* Prompt 1: Please summarize the text about two dogs at the vet in three sentences.
* Prompt 2: Condense the paragraph beginning "A staff member we had not met yet" from the text about two dogs at the vet into a short bulleted list that keeps its main facts.

* Text excerpt:
----------------

It was the best of times, it was the worst of times. It was the age of wiggling, it was the age of barking. It was an epoch of paws on the front desk, it was an epoch of the soft muzzle. It was a season of joyful kisses, it was a season of fear farts. It was the spring of treats, it was the winter of messy cheese whiz.
With apologies to Charles Dickens, this was the experience of Sophie and Rufus at the vet. Two vastly different experiences.
They each needed blood work done before starting their heart worm medicine but I decided against taking them in together for fear of being pulled over. Fortunately the vet office staff knows my dogs and scheduling them was no issue at all.
Sophie was first: she would show up Tuesday afternoon and get her blood drawn in ten seconds. Only her needing to run up to and greet absolutely everyone while wiggling would draw out the visit. She has the best time at the vet. I realize that’s like saying you have the best time at the dentist. Your dentist might be super cool but nobody has the best time there. Sophie is a special girl, however. She does not associate the vet with anything fearful. If there are frightened dogs there, she’ll notice but they won’t rain on her parade. There is nothing hard about taking her there. I made sure to chit-chat with office staff and Branden the vet tech, trying to make the most of my $118 visit. In the meantime, she got treat after treat and showed the office staff why they love their job.
Representing the opposing view of the vet was Rufus. His visit was Wednesday. It went better than expected, but that’s not saying much. He has set the bar so low that as long as I leave without a pounding headache and clenched teeth, it’s a win.
We started by just walking outside the office so he could pee and sniff around. He needs to be acclimated every time we go in. Once inside he seemed as though he knew where he was, and it wasn’t awful. So far so good.
I took him over to the scale and while there was nothing different about it today, he was not going near it. We were not going to insist. He’s not much bigger than before so forgoing a weigh-in was fine. But his fear did not bode well.
A staff member we had not met yet asked if he could have a treat. I said yes, but only if she held out her hand and made no eye contact. We were fine until she decided eye contact was needed, at which point Rufus began barking. Ugh. It’s an honest mistake yet you’d think people at a vet office would know a fearful dog. I don’t mean to complain because they really are the loveliest people. It’s heartening that despite seeing dogs every day, they are not remotely jaded by dogs. Every dog who walks in is a cause for celebration which makes them awesome.
Because we were a little early, we did not get a room immediately. Rufus seemed OK with this. We had a little bit of barking but not too much. He even yawned at lay down in front of me. This was a good sign! Yawning is a sign of shaking off tension, so that, plus lying down in front of me showed he was not very scared. Rufus continued his non-terrible behavior when both an adorable terrier and a cat were brought inside. His ears perked up and he barked a few times, but there was nothing threatening, and there was zero lunging.

----------------

* Provided records:
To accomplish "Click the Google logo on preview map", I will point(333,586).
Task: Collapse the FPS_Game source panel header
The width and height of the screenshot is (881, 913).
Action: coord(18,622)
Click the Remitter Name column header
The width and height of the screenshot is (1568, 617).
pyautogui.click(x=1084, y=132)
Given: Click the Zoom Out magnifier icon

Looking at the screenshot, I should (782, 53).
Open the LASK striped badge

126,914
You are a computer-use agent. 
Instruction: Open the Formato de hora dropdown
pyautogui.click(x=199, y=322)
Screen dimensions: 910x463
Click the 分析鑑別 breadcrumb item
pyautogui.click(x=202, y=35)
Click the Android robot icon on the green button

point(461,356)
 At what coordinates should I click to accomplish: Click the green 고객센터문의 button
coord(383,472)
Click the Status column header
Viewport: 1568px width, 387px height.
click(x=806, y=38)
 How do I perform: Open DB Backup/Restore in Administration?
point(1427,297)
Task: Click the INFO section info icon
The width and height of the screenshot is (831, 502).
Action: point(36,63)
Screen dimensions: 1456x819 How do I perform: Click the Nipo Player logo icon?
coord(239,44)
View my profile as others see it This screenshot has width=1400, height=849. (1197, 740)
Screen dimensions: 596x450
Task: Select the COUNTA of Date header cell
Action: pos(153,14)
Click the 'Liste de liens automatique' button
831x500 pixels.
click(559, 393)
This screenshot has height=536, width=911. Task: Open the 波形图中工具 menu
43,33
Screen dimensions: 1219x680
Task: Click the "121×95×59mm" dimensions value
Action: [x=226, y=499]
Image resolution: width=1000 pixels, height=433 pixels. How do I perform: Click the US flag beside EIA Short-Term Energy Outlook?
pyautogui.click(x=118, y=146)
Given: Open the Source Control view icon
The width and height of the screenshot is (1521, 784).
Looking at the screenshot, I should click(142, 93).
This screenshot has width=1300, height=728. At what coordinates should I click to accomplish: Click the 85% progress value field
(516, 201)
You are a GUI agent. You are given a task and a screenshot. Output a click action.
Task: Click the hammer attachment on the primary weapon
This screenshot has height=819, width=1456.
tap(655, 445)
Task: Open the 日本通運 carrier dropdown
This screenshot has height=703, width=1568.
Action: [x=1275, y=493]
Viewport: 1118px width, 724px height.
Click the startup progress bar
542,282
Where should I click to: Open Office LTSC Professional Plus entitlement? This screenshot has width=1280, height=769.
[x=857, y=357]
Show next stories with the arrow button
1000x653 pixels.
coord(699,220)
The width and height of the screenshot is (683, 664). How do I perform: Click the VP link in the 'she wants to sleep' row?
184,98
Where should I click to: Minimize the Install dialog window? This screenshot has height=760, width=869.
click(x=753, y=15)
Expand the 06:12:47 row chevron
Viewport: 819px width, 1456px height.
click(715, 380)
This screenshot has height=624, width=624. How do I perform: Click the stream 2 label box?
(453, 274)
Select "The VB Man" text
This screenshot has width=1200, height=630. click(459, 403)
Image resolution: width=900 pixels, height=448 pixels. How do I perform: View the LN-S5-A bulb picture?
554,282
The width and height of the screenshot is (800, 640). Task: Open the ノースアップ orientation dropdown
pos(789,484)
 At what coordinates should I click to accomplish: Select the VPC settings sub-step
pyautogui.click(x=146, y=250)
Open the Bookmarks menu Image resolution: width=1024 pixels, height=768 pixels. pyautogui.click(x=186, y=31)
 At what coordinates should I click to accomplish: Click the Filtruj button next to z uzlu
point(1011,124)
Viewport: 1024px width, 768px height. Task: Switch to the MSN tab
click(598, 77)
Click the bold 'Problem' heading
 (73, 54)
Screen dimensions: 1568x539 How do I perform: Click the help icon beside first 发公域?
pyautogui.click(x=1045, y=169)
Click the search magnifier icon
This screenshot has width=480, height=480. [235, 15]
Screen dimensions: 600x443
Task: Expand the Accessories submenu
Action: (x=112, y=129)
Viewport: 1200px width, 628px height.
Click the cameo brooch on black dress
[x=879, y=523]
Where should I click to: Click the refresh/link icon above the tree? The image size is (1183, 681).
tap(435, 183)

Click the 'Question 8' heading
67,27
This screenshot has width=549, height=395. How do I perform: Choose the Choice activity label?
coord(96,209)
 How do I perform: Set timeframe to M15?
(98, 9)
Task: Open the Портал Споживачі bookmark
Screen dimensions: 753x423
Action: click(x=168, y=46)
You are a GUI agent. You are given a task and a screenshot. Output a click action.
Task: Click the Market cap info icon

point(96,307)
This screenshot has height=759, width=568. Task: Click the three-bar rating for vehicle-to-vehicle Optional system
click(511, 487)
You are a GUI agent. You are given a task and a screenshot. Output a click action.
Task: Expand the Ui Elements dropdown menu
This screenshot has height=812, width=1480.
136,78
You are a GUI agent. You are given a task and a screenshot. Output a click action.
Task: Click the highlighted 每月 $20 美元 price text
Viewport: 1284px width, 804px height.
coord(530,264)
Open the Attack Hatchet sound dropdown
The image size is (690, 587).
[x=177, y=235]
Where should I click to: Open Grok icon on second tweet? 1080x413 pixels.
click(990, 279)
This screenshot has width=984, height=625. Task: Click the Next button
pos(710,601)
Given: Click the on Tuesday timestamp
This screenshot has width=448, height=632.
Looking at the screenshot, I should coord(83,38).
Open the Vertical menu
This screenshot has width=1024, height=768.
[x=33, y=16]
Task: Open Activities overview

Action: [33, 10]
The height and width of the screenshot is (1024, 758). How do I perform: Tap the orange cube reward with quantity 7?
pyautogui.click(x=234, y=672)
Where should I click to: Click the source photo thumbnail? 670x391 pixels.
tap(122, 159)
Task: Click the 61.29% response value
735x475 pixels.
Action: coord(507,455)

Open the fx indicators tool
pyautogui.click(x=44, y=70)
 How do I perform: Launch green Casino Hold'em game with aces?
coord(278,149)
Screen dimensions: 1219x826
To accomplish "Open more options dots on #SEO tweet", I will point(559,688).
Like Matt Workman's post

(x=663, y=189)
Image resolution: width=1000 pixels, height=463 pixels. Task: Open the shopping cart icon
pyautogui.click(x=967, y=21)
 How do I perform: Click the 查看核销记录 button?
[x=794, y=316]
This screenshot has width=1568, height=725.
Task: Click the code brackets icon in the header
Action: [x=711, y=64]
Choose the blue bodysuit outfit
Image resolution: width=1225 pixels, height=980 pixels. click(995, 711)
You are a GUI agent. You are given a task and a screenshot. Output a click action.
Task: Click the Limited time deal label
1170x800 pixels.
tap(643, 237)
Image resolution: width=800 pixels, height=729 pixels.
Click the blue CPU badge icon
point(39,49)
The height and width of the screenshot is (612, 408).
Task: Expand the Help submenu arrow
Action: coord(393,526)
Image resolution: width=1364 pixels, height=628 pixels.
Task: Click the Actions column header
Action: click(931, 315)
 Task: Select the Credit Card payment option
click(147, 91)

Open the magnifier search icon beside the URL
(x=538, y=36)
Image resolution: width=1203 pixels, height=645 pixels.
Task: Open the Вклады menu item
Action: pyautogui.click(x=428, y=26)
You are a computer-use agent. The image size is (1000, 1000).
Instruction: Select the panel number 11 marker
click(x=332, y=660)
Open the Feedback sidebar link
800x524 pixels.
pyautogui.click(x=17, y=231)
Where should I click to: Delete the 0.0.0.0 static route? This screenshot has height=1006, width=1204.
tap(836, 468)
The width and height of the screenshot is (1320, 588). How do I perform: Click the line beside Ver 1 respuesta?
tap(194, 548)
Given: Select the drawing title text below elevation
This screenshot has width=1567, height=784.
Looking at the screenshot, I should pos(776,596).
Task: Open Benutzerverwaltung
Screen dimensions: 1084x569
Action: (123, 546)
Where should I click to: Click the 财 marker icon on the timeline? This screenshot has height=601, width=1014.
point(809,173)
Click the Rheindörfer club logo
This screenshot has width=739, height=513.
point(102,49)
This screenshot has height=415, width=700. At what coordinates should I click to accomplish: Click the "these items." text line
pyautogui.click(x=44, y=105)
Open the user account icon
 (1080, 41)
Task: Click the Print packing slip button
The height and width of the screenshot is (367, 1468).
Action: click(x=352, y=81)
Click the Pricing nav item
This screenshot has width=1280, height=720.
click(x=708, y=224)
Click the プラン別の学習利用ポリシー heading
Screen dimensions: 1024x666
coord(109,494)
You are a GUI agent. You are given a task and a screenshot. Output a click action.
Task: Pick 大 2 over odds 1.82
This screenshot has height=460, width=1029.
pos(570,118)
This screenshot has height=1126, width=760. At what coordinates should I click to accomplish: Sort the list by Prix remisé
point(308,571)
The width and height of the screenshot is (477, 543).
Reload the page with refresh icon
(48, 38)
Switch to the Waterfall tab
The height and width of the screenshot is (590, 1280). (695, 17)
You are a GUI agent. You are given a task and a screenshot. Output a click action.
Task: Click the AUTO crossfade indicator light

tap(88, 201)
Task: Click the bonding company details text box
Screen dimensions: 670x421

----------------

* Answer space 1: Sophie and Rufus each needed blood work before starting heart worm medicine, so they visited the vet on separate days. Sophie's Tuesday visit was easy: she wiggled, greeted everyone, and got treat after treat. Rufus's Wednesday visit went better than expected, though he refused the scale and barked when a staff member made eye contact, but he later yawned, lay down, and barked only a few times without lunging when a terrier and a cat were brought in.

* Answer space 2:
- A staff member new to Rufus asked to give him a treat.
- She was allowed to if she held out her hand and made no eye contact.
- When she made eye contact, Rufus began barking.
- The writer calls it an honest mistake but expected vet office staff to recognize a fearful dog.
- The staff are described as lovely people who are not jaded by dogs and who celebrate every dog that comes in.